Il Plogging, ultima disciplina sportiva nata nel mondo della corsa, con un occhio di riguardo per l’ambiente, è lo zoccolo duro della 7^ edizione 'Keep clean and run', 416 km, spalmati in sette tappe, con D+ 37.000 m, ripercorrendo i sentieri della  linea gotica che uniscono la Toscana all’Emilia-Romagna...

La gara per la pace e l’ecologia partirà il 23 aprile prossimo da Montignoso in Toscana e dopo avere attraversato 34 comuni si concluderà il 29 nella città romagnola di Rimini. Il percorso toccherà i luoghi più significativi della II Guerra Mondiale, passando in paesi simbolo della resistenza come Sant’Anna di Stazzema e Montesole di Marzabotto. Una corsa dedicata alle vittime delle stragi naziste e alla sensibilizzazione contro l’abbandono dei rifiuti che dall’entroterra arrivano al mare e causano circa il 70% del problema del “marine littering” veleno per i nostri mari a rischio di avere più plastica che abitanti con le pinne.  Occhio di riguardo alla qualità dell’aria monitorata in diretta con speciale apparecchiatura “Flow 2” sviluppato dall’azienda “Plume Labs”, partner tecnico, che misura temperatura, umidità relativa e livello di concentrazione particelle inquinanti, del peso di 70 g ancorato ai muscoli degli eco atleti.  Nel team degli spazzini in corsa guidato da Roberto Cavallo, 51enne agronomo e ultrarunner di Alba, che nel 2015 insieme a Oliviero Alotto tenne a battesimo la 1^ edizione di Keep Clean And Run, evento centrale italiano della campagna europea di sensibilizzazione contro il fenomeno dell'abbandono dei rifiuti Let's Clean Up Europe, tre runner con targa emiliana e con la maglietta della ASD Ultra Trail Via degli Dei di Monterenzio, società organizzatrice dell’Ultra Trail Via degli Dei, 125 km in ambiente naturale da Bologna Fiesole, Flaminia Militare Trail di 55 km da  Monte di Fò e 2^ edizione da Monte Senario Trail di 32 km con arrivo in territorio fiesolano.

Riccardo Cavara, Andrea Morini e Flavia Melandri, atleti con chilometri sulle gambe accumulati in gare extra large in ambiente naturale entreranno in gara lungo il tratto di 26 km e D+ 1.200 m di  da Monzuno al Passo della Futa.

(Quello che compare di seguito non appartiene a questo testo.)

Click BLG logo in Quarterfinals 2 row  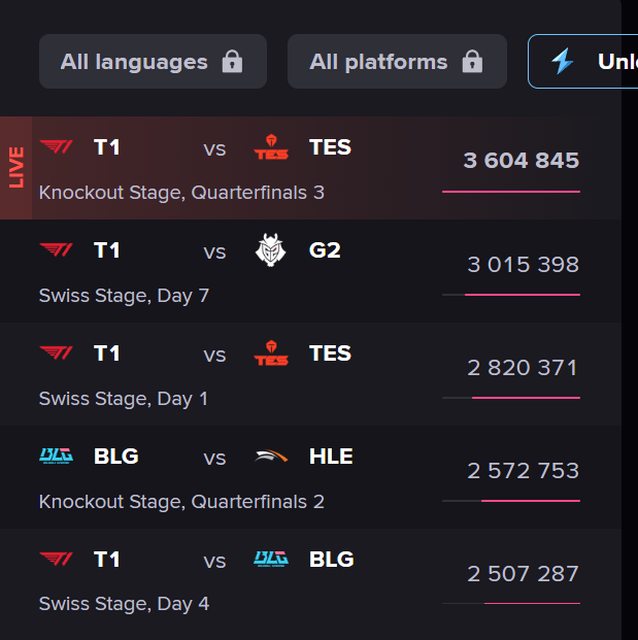coord(56,456)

“Correremo, rispettando la normativa sui 'colori' dei territori, con sacco sulle spalle da riempire con la raccolta dei rifiuti che avvelenano la natura e la vita oltre a portare sostegno al messaggio di pace - afferma Cavara – temi che sono nel nostro modo di intendere la corsa in ambiente naturale. Esperienza che ci servirà per pianificare una iniziativa da inserire nella prossima edizione dell’Ultra Trail Via degli Dei del 6 maggio 2021. Chinarsi a raccogliere un  rifiuto è un gesto di rispetto da metabolizzare per tradurlo in atteggiamento abituale e quotidiano. Poi c’è da lavorare per la prevenzione: evitare che chiunque getti un rifiuto. È  una delle regole che i partecipanti alla Ultra Trail Via degli Dei devono rispettare pena la squalifica immediata”.

La gara ecologica e per la pace farà la sua prima tappa il 25 aprile in Emilia a Porretta Terme per proseguire il viaggio attraverso Riola di Vergato, Grizzana Morandi, Parco di monte Sole a Marzabotto, San Benedetto Val di Sambro per trasferirsi in territorio toscano. Dopo tre giorni entrerà in Romagna a Borgo a Ridracoli.

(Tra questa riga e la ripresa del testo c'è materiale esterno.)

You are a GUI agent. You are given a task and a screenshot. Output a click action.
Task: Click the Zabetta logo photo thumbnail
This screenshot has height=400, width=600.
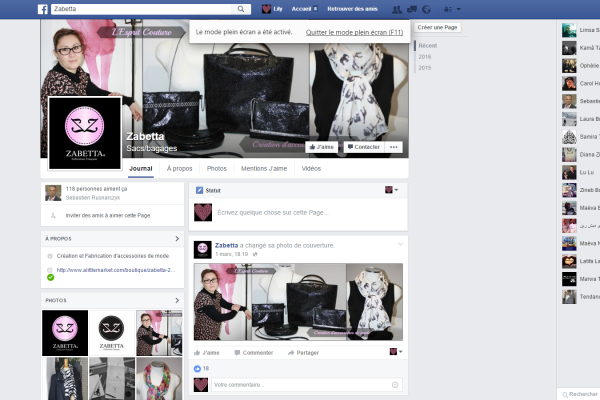pyautogui.click(x=65, y=333)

Dopo una breve sosta all’eco museo delle acque proseguirà per Bagno di Romagna, Sarsina,  passerella all’interno della fiera di Rimini in omaggio a 'Eco mondo Digital Green Weeks', seconda delle cinque tappe di un percorso virtuoso per guidare la comunità della 'green economy' verso nuovi scenari. Termine dell’eco viaggio alle 17.30 di giovedì 29 aprile al molo di levante 'Capitan Giulietti' di Rimini.